(MATERIAL PROVIDED Opens)

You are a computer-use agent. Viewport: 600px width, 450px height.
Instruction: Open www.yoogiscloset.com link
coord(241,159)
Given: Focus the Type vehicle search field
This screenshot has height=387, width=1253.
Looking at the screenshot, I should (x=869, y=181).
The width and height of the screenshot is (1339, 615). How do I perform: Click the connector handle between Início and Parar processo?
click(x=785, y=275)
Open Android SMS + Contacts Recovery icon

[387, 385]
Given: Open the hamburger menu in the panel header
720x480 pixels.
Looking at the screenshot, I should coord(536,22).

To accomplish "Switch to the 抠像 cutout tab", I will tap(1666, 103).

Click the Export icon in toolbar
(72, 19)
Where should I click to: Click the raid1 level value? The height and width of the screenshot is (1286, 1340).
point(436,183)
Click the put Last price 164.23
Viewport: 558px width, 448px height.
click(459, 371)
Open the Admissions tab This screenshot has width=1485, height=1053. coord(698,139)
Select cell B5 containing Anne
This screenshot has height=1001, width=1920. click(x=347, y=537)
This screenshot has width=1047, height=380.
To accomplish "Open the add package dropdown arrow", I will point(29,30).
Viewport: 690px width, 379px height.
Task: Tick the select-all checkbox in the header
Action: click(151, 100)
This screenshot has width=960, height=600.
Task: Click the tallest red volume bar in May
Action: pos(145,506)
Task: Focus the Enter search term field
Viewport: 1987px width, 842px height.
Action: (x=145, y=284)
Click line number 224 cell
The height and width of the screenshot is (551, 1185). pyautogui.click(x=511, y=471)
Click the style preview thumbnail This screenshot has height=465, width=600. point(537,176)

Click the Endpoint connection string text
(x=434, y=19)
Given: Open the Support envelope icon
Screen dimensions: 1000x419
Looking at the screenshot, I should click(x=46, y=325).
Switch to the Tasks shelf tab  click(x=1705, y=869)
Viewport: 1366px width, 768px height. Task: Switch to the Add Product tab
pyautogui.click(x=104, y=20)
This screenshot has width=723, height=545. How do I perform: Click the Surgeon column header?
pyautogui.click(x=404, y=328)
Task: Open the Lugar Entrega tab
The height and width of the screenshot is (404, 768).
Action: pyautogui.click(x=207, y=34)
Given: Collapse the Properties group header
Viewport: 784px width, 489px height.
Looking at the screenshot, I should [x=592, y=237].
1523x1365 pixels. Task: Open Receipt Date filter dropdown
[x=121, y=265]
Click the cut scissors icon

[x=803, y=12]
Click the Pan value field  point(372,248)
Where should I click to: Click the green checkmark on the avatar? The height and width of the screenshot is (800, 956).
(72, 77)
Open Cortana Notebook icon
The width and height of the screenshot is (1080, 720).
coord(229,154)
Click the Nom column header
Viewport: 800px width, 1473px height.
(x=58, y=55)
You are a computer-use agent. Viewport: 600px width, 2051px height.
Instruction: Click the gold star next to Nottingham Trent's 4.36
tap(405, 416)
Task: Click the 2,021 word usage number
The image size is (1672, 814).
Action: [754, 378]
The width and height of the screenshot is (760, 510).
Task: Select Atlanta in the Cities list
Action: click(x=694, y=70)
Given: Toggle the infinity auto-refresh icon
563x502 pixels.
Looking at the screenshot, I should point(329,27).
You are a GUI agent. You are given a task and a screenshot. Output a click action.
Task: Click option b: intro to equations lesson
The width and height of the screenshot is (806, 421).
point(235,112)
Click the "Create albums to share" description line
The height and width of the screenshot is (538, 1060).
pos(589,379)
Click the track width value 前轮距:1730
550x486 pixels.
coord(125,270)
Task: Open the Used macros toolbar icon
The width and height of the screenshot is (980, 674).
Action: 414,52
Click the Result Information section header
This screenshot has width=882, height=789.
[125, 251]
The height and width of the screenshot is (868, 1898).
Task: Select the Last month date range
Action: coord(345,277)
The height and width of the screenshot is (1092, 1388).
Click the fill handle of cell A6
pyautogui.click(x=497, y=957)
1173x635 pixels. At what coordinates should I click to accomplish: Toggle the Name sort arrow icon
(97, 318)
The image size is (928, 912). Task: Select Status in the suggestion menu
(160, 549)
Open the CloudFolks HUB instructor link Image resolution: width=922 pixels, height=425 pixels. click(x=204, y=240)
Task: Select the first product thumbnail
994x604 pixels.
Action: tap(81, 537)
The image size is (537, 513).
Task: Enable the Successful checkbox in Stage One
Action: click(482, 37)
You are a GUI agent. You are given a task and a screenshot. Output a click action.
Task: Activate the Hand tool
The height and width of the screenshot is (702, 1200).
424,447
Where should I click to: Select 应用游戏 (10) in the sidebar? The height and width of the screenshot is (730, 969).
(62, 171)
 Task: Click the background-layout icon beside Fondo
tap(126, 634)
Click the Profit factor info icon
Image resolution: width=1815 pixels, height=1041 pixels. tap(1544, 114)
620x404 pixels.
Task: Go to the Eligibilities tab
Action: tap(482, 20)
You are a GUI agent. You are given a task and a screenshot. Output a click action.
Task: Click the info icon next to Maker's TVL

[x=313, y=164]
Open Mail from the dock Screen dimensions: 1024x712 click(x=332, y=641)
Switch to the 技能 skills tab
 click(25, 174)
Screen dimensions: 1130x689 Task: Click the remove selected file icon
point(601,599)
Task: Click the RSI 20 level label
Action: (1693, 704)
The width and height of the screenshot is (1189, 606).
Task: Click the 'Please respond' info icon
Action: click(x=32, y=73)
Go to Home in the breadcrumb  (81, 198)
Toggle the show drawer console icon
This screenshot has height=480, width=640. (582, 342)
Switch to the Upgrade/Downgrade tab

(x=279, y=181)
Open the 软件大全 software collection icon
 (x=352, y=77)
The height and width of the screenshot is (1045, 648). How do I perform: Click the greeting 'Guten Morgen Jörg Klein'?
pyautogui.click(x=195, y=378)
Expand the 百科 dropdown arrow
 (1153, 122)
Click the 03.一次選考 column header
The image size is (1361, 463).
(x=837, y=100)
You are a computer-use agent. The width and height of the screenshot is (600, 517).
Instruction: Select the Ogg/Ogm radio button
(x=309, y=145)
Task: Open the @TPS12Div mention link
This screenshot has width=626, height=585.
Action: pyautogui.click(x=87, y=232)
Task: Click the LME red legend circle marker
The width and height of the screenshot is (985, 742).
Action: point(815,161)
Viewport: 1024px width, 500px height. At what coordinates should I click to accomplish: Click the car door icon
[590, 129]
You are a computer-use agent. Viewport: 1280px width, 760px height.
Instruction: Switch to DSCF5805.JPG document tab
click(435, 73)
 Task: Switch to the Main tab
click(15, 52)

(MATERIAL PROVIDED Closes)

DESCRIPTION OF THE TASK: Repeat the material in full, exactly as it reads.

SOLUTION TO THIS PROBLEM:
You are a computer-use agent. Viewport: 600px width, 450px height.
Instruction: Open www.yoogiscloset.com link
coord(241,159)
Given: Focus the Type vehicle search field
This screenshot has height=387, width=1253.
Looking at the screenshot, I should (x=869, y=181).
The width and height of the screenshot is (1339, 615). How do I perform: Click the connector handle between Início and Parar processo?
click(x=785, y=275)
Open Android SMS + Contacts Recovery icon

[387, 385]
Given: Open the hamburger menu in the panel header
720x480 pixels.
Looking at the screenshot, I should coord(536,22).

To accomplish "Switch to the 抠像 cutout tab", I will tap(1666, 103).

Click the Export icon in toolbar
(72, 19)
Where should I click to: Click the raid1 level value? The height and width of the screenshot is (1286, 1340).
point(436,183)
Click the put Last price 164.23
Viewport: 558px width, 448px height.
click(459, 371)
Open the Admissions tab This screenshot has width=1485, height=1053. coord(698,139)
Select cell B5 containing Anne
This screenshot has height=1001, width=1920. click(x=347, y=537)
This screenshot has width=1047, height=380.
To accomplish "Open the add package dropdown arrow", I will point(29,30).
Viewport: 690px width, 379px height.
Task: Tick the select-all checkbox in the header
Action: click(151, 100)
This screenshot has width=960, height=600.
Task: Click the tallest red volume bar in May
Action: pos(145,506)
Task: Focus the Enter search term field
Viewport: 1987px width, 842px height.
Action: (x=145, y=284)
Click line number 224 cell
The height and width of the screenshot is (551, 1185). pyautogui.click(x=511, y=471)
Click the style preview thumbnail This screenshot has height=465, width=600. point(537,176)

Click the Endpoint connection string text
(x=434, y=19)
Given: Open the Support envelope icon
Screen dimensions: 1000x419
Looking at the screenshot, I should click(x=46, y=325).
Switch to the Tasks shelf tab  click(x=1705, y=869)
Viewport: 1366px width, 768px height. Task: Switch to the Add Product tab
pyautogui.click(x=104, y=20)
This screenshot has width=723, height=545. How do I perform: Click the Surgeon column header?
pyautogui.click(x=404, y=328)
Task: Open the Lugar Entrega tab
The height and width of the screenshot is (404, 768).
Action: pyautogui.click(x=207, y=34)
Given: Collapse the Properties group header
Viewport: 784px width, 489px height.
Looking at the screenshot, I should [x=592, y=237].
1523x1365 pixels. Task: Open Receipt Date filter dropdown
[x=121, y=265]
Click the cut scissors icon

[x=803, y=12]
Click the Pan value field  point(372,248)
Where should I click to: Click the green checkmark on the avatar? The height and width of the screenshot is (800, 956).
(72, 77)
Open Cortana Notebook icon
The width and height of the screenshot is (1080, 720).
coord(229,154)
Click the Nom column header
Viewport: 800px width, 1473px height.
(x=58, y=55)
You are a computer-use agent. Viewport: 600px width, 2051px height.
Instruction: Click the gold star next to Nottingham Trent's 4.36
tap(405, 416)
Task: Click the 2,021 word usage number
The image size is (1672, 814).
Action: [754, 378]
The width and height of the screenshot is (760, 510).
Task: Select Atlanta in the Cities list
Action: click(x=694, y=70)
Given: Toggle the infinity auto-refresh icon
563x502 pixels.
Looking at the screenshot, I should point(329,27).
You are a GUI agent. You are given a task and a screenshot. Output a click action.
Task: Click option b: intro to equations lesson
The width and height of the screenshot is (806, 421).
point(235,112)
Click the "Create albums to share" description line
The height and width of the screenshot is (538, 1060).
pos(589,379)
Click the track width value 前轮距:1730
550x486 pixels.
coord(125,270)
Task: Open the Used macros toolbar icon
The width and height of the screenshot is (980, 674).
Action: 414,52
Click the Result Information section header
This screenshot has width=882, height=789.
[125, 251]
The height and width of the screenshot is (868, 1898).
Task: Select the Last month date range
Action: coord(345,277)
The height and width of the screenshot is (1092, 1388).
Click the fill handle of cell A6
pyautogui.click(x=497, y=957)
1173x635 pixels. At what coordinates should I click to accomplish: Toggle the Name sort arrow icon
(97, 318)
The image size is (928, 912). Task: Select Status in the suggestion menu
(160, 549)
Open the CloudFolks HUB instructor link Image resolution: width=922 pixels, height=425 pixels. click(x=204, y=240)
Task: Select the first product thumbnail
994x604 pixels.
Action: tap(81, 537)
The image size is (537, 513).
Task: Enable the Successful checkbox in Stage One
Action: click(482, 37)
You are a GUI agent. You are given a task and a screenshot. Output a click action.
Task: Activate the Hand tool
The height and width of the screenshot is (702, 1200).
424,447
Where should I click to: Select 应用游戏 (10) in the sidebar? The height and width of the screenshot is (730, 969).
(62, 171)
 Task: Click the background-layout icon beside Fondo
tap(126, 634)
Click the Profit factor info icon
Image resolution: width=1815 pixels, height=1041 pixels. tap(1544, 114)
620x404 pixels.
Task: Go to the Eligibilities tab
Action: tap(482, 20)
You are a GUI agent. You are given a task and a screenshot. Output a click action.
Task: Click the info icon next to Maker's TVL

[x=313, y=164]
Open Mail from the dock Screen dimensions: 1024x712 click(x=332, y=641)
Switch to the 技能 skills tab
 click(25, 174)
Screen dimensions: 1130x689 Task: Click the remove selected file icon
point(601,599)
Task: Click the RSI 20 level label
Action: (1693, 704)
The width and height of the screenshot is (1189, 606).
Task: Click the 'Please respond' info icon
Action: click(x=32, y=73)
Go to Home in the breadcrumb  (81, 198)
Toggle the show drawer console icon
This screenshot has height=480, width=640. (582, 342)
Switch to the Upgrade/Downgrade tab

(x=279, y=181)
Open the 软件大全 software collection icon
 (x=352, y=77)
The height and width of the screenshot is (1045, 648). How do I perform: Click the greeting 'Guten Morgen Jörg Klein'?
pyautogui.click(x=195, y=378)
Expand the 百科 dropdown arrow
 (1153, 122)
Click the 03.一次選考 column header
The image size is (1361, 463).
(x=837, y=100)
You are a computer-use agent. The width and height of the screenshot is (600, 517).
Instruction: Select the Ogg/Ogm radio button
(x=309, y=145)
Task: Open the @TPS12Div mention link
This screenshot has width=626, height=585.
Action: pyautogui.click(x=87, y=232)
Task: Click the LME red legend circle marker
The width and height of the screenshot is (985, 742).
Action: point(815,161)
Viewport: 1024px width, 500px height. At what coordinates should I click to accomplish: Click the car door icon
[590, 129]
You are a computer-use agent. Viewport: 1280px width, 760px height.
Instruction: Switch to DSCF5805.JPG document tab
click(435, 73)
 Task: Switch to the Main tab
click(15, 52)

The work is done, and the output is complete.